» EXTRACTED DATA
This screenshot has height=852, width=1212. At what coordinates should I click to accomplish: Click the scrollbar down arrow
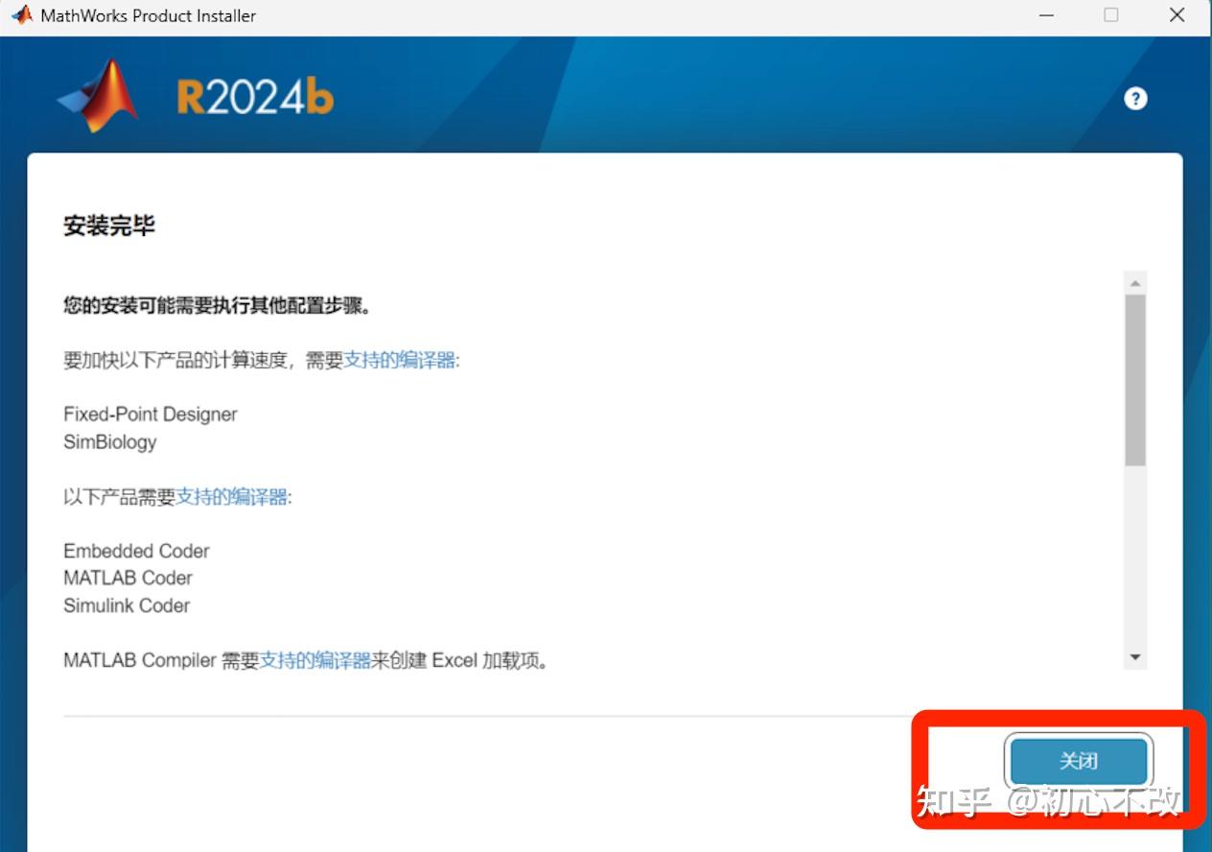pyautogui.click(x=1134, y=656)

---

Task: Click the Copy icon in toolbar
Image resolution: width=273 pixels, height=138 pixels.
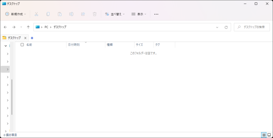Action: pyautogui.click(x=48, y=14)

--

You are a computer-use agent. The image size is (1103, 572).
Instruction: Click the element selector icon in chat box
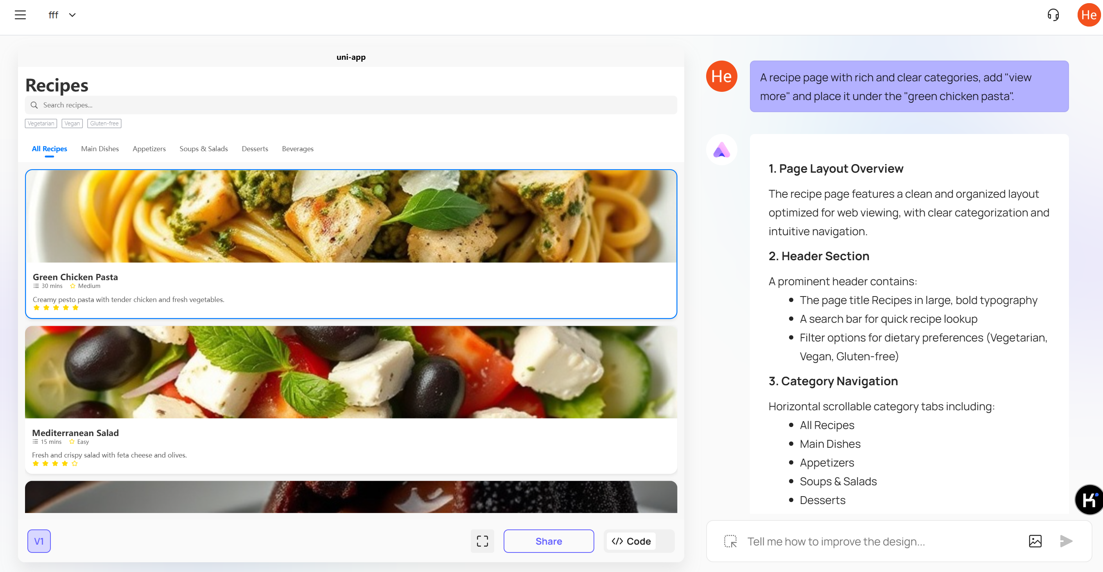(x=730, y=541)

» PROBLEM DETAILS
Turn the records from the line with "This screenshot has" to the line with "pyautogui.click(x=1134, y=656)" into a JSON list of strings, one string per line and no blank lines. Leave the pictures out.

» COMPLETE ANSWER
[
  "This screenshot has height=852, width=1212. At what coordinates should I click to accomplish: Click the scrollbar down arrow",
  "pyautogui.click(x=1134, y=656)"
]